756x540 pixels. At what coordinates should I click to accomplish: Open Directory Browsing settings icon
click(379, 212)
---------------
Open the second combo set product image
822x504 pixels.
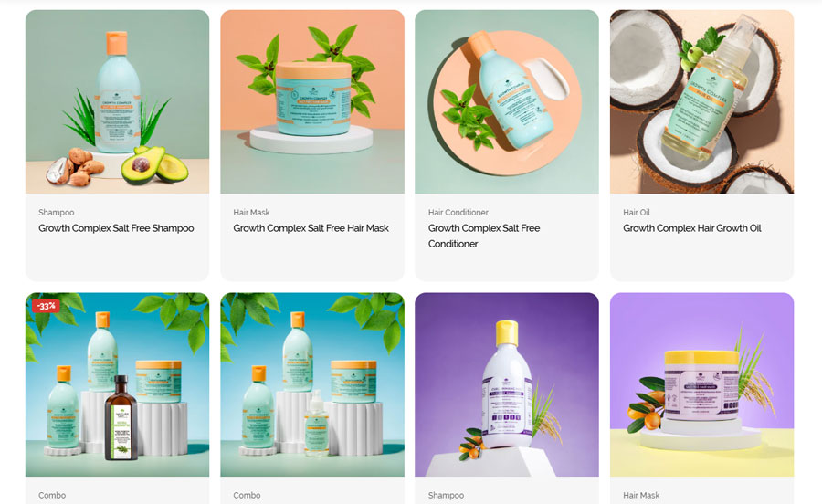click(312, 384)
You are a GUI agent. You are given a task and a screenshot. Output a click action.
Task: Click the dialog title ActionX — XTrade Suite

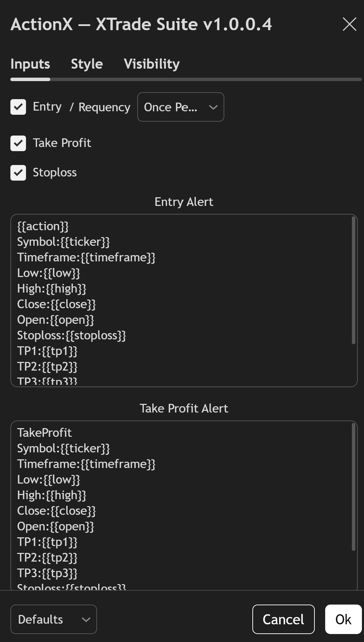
---------------
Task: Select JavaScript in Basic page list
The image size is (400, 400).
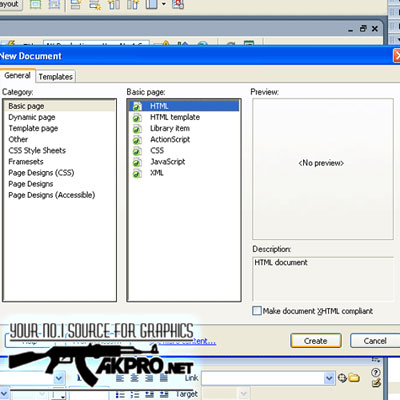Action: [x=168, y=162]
---------------
■ **ACTIVITY**
Nothing but the lines from the one with "Open the second combo set product image" up to and including the one with "Task: Click the" should be printed, exactly as they read above. Please keep the pictures out.

■ **YOUR RESPONSE**
Open the second combo set product image
822x504 pixels.
click(312, 384)
You are a GUI agent. You are given a task and a screenshot. Output a click action.
Task: Click the dialog title ActionX — XTrade Suite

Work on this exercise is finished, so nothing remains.